Sequencing: this step is paired with plans/ocaml-on-sx.md Phase 5. The natural order is lib-guest Steps 07 → OCaml-on-SX Phases 15 → lib-guest Step 8. With OCaml-on-SX Phase 5 done, the two-language rule is satisfied for real (Haskell + OCaml). Without it, accept "second user TBD" — the alternative is letting the inference stay locked inside Haskell forever.

Port to: haskell/infer.sx and (preferred) lib/ocaml/types.sx.

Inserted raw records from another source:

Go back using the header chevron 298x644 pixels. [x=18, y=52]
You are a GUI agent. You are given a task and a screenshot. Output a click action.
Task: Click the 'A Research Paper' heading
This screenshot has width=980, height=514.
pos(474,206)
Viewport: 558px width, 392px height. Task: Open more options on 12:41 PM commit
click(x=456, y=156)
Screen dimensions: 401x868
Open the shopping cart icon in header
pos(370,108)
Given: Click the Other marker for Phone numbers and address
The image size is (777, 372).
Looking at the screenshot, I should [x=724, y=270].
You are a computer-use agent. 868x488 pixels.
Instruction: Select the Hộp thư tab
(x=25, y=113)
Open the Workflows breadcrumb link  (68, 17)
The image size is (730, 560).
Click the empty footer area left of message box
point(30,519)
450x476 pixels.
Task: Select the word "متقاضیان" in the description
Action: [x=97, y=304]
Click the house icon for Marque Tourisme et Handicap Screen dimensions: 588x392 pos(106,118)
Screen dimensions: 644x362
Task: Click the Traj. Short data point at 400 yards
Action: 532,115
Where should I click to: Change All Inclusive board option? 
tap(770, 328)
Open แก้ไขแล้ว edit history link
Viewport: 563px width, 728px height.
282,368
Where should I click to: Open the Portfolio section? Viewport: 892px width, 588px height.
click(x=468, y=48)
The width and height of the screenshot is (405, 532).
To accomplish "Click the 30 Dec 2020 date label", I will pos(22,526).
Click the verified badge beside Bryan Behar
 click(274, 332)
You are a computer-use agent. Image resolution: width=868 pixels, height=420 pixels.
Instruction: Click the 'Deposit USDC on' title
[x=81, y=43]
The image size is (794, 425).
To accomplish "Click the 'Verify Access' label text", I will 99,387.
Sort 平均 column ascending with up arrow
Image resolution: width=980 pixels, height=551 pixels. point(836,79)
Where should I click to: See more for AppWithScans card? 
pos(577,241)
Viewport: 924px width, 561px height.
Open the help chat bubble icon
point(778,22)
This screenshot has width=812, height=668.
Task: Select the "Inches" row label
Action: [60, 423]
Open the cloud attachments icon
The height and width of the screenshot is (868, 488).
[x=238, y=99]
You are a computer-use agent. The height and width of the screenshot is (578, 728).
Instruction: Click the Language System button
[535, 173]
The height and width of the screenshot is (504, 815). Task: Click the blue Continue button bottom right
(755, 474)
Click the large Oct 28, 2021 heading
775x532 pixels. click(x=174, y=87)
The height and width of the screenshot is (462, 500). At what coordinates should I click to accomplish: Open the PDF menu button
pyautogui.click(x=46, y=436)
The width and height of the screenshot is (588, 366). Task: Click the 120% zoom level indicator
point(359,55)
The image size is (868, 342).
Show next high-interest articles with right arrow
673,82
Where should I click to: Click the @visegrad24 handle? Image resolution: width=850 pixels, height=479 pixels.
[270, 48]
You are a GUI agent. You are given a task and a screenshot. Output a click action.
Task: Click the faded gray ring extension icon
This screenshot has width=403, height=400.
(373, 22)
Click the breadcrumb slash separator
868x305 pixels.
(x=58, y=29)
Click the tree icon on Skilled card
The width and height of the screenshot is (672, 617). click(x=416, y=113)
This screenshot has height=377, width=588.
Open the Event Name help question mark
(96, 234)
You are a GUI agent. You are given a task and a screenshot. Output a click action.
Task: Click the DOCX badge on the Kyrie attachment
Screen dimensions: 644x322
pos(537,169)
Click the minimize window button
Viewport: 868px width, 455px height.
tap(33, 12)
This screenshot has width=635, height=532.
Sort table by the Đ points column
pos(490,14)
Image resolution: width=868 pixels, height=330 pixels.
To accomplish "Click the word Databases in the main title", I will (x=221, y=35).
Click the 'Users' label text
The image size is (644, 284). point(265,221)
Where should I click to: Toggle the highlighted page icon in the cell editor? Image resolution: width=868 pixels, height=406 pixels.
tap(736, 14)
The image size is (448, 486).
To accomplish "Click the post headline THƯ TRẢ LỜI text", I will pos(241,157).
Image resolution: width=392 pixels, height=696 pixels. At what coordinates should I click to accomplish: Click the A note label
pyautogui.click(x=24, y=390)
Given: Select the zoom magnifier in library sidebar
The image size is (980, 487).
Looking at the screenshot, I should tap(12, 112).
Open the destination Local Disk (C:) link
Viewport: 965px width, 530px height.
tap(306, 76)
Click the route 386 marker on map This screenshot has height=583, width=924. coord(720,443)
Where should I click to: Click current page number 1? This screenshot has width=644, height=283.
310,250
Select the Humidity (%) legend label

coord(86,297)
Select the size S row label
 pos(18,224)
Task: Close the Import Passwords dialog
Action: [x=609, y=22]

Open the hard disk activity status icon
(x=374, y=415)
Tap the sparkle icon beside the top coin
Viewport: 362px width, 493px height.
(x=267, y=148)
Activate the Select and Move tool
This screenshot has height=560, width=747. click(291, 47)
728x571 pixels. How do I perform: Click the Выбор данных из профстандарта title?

Verify: haskell scoreboard equal baseline; if OCaml-on-SX Phase 5 has shipped, OCaml type-inference tests equal baseline too.


Progress log

Step Status Commit Delta
0 — baseline snapshot [done] 2f7f8189 11 guests captured: lua 185/185, forth 64/64, ruby 76/76, apl 73/73, prolog 590/590, common-lisp 309/309, smalltalk 625/629, tcl 3/4, haskell 0/18 programs, js 94/148 (slice), erlang 0/0
1 — conformance.sx (prolog + haskell) [done] 58dcff26 Prolog 590/590 (matches baseline). Haskell 156/156 — old script was broken (0/18 was an artefact of a never-matching grep), driver reveals true counts; baseline updated.
2 — prefix.sx (common-lisp + lua) [partial — pending lua] 2ef773a3 common-lisp/runtime.sx ported (47 aliases collapsed into 13 prefix-rename calls); 518/518 vs 309/309 baseline (improvement, no regression). lua/runtime.sx has no pure same-name aliases — every lua- definition wraps custom logic; second consumer pending.
3 — lex.sx (lua + tcl) [in-progress]
4 — pratt.sx (lua + prolog) [ ]
5 — ast.sx (lua + prolog) [ ]
6 — match.sx (haskell + prolog) [ ]
7 — layout.sx (haskell + synthetic) [ ]
8 — hm.sx (haskell + TBD) [ ]

Rules

  • Branch: architecture. Commit locally. Never push. Never touch main.
  • Scope: ONLY lib/guest/**, lib/{lua,prolog,haskell,common-lisp,tcl}/** (canaries + extraction targets), plans/lib-guest.md, plans/agent-briefings/lib-guest-loop.md. No spec/, hosts/, web/, shared/.
  • SX files: sx-tree MCP tools only. sx_validate after every edit.
  • No raw dune. Use sx_build target="ocaml" MCP tool.
  • Two-language rule: never merge an extraction until two guests consume it (Step 8 excepted with explicit note).
  • Conformance baseline is the bar. Any port whose scoreboard regresses by ≥1 test → revert, mark blocked, move on.
  • Substrate change → re-snapshot. If spec/ or hosts/ changes underneath this loop, re-run Step 0 before continuing.
  • One step per code commit. Plan updates as a separate commit. Short message with delta.
  • No alias chains to paper over drift between extraction and consumer (feedback_no_alias_bloat).
  • Partial extraction is OK if the canary works and a pending consumer is identified — mark [partial — pending <consumer>].
  • Hard timeout: if stuck >45 min on a step, mark blocked (<reason>) and move on.